Entries drawn from a collection
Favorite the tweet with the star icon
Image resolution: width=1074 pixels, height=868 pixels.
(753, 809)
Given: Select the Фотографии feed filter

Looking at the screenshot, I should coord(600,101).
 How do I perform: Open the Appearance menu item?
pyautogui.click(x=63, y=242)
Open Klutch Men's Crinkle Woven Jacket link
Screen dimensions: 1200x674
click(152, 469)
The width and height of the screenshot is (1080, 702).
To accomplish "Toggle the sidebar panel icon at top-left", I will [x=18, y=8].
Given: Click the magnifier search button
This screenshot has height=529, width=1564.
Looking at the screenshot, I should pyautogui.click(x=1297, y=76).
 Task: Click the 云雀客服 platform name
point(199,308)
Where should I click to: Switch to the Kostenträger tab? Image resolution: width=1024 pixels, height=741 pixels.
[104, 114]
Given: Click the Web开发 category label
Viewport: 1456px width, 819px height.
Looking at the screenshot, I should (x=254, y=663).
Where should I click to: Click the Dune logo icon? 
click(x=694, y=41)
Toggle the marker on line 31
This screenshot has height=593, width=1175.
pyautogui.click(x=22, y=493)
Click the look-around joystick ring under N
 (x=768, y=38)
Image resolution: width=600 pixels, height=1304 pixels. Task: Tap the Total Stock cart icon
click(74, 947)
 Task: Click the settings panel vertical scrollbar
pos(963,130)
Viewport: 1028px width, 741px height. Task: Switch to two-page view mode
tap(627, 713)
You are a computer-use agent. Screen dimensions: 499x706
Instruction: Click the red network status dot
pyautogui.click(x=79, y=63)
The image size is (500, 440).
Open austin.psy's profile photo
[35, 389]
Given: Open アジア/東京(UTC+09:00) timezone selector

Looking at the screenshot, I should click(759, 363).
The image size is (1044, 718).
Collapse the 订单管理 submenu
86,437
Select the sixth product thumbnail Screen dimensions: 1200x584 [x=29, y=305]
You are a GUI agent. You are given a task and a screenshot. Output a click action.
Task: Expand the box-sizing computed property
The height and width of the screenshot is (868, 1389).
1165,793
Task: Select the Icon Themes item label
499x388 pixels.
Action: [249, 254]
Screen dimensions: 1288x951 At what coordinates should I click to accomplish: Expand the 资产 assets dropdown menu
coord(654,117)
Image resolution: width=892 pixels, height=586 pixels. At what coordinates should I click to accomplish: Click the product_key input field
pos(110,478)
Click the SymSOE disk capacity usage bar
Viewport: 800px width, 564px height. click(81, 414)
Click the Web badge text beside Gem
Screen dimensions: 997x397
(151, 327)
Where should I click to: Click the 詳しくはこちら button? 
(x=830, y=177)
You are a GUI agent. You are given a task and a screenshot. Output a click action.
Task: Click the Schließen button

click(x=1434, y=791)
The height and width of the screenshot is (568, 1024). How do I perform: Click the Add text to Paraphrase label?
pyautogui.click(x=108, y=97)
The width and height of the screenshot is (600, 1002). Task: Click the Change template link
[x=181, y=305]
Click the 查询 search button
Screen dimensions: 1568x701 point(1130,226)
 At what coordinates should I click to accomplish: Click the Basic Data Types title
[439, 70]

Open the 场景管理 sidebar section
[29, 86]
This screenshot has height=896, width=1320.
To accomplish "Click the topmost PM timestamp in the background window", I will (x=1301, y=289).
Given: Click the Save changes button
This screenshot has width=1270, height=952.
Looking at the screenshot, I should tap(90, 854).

*Work required:* Convert every line of the records above into a JSON list of strings, one string per line, and leave out the blank lines.

*Answer to this problem:*
[
  "Favorite the tweet with the star icon",
  "Image resolution: width=1074 pixels, height=868 pixels.",
  "(753, 809)",
  "Given: Select the Фотографии feed filter",
  "Looking at the screenshot, I should coord(600,101).",
  " How do I perform: Open the Appearance menu item?",
  "pyautogui.click(x=63, y=242)",
  "Open Klutch Men's Crinkle Woven Jacket link",
  "Screen dimensions: 1200x674",
  "click(152, 469)",
  "The width and height of the screenshot is (1080, 702).",
  "To accomplish \"Toggle the sidebar panel icon at top-left\", I will [x=18, y=8].",
  "Given: Click the magnifier search button",
  "This screenshot has height=529, width=1564.",
  "Looking at the screenshot, I should pyautogui.click(x=1297, y=76).",
  " Task: Click the 云雀客服 platform name",
  "point(199,308)",
  "Where should I click to: Switch to the Kostenträger tab? Image resolution: width=1024 pixels, height=741 pixels.",
  "[104, 114]",
  "Given: Click the Web开发 category label",
  "Viewport: 1456px width, 819px height.",
  "Looking at the screenshot, I should (x=254, y=663).",
  "Where should I click to: Click the Dune logo icon? ",
  "click(x=694, y=41)",
  "Toggle the marker on line 31",
  "This screenshot has height=593, width=1175.",
  "pyautogui.click(x=22, y=493)",
  "Click the look-around joystick ring under N",
  " (x=768, y=38)",
  "Image resolution: width=600 pixels, height=1304 pixels. Task: Tap the Total Stock cart icon",
  "click(74, 947)",
  " Task: Click the settings panel vertical scrollbar",
  "pos(963,130)",
  "Viewport: 1028px width, 741px height. Task: Switch to two-page view mode",
  "tap(627, 713)",
  "You are a computer-use agent. Screen dimensions: 499x706",
  "Instruction: Click the red network status dot",
  "pyautogui.click(x=79, y=63)",
  "The image size is (500, 440).",
  "Open austin.psy's profile photo",
  "[35, 389]",
  "Given: Open アジア/東京(UTC+09:00) timezone selector",
  "Looking at the screenshot, I should click(759, 363).",
  "The image size is (1044, 718).",
  "Collapse the 订单管理 submenu",
  "86,437",
  "Select the sixth product thumbnail Screen dimensions: 1200x584 [x=29, y=305]",
  "You are a GUI agent. You are given a task and a screenshot. Output a click action.",
  "Task: Expand the box-sizing computed property",
  "The height and width of the screenshot is (868, 1389).",
  "1165,793",
  "Task: Select the Icon Themes item label",
  "499x388 pixels.",
  "Action: [249, 254]",
  "Screen dimensions: 1288x951 At what coordinates should I click to accomplish: Expand the 资产 assets dropdown menu",
  "coord(654,117)",
  "Image resolution: width=892 pixels, height=586 pixels. At what coordinates should I click to accomplish: Click the product_key input field",
  "pos(110,478)",
  "Click the SymSOE disk capacity usage bar",
  "Viewport: 800px width, 564px height. click(81, 414)",
  "Click the Web badge text beside Gem",
  "Screen dimensions: 997x397",
  "(151, 327)",
  "Where should I click to: Click the 詳しくはこちら button? ",
  "(x=830, y=177)",
  "You are a GUI agent. You are given a task and a screenshot. Output a click action.",
  "Task: Click the Schließen button",
  "click(x=1434, y=791)",
  "The height and width of the screenshot is (568, 1024). How do I perform: Click the Add text to Paraphrase label?",
  "pyautogui.click(x=108, y=97)",
  "The width and height of the screenshot is (600, 1002). Task: Click the Change template link",
  "[x=181, y=305]",
  "Click the 查询 search button",
  "Screen dimensions: 1568x701 point(1130,226)",
  " At what coordinates should I click to accomplish: Click the Basic Data Types title",
  "[439, 70]",
  "Open the 场景管理 sidebar section",
  "[29, 86]",
  "This screenshot has height=896, width=1320.",
  "To accomplish \"Click the topmost PM timestamp in the background window\", I will (x=1301, y=289).",
  "Given: Click the Save changes button",
  "This screenshot has width=1270, height=952.",
  "Looking at the screenshot, I should tap(90, 854)."
]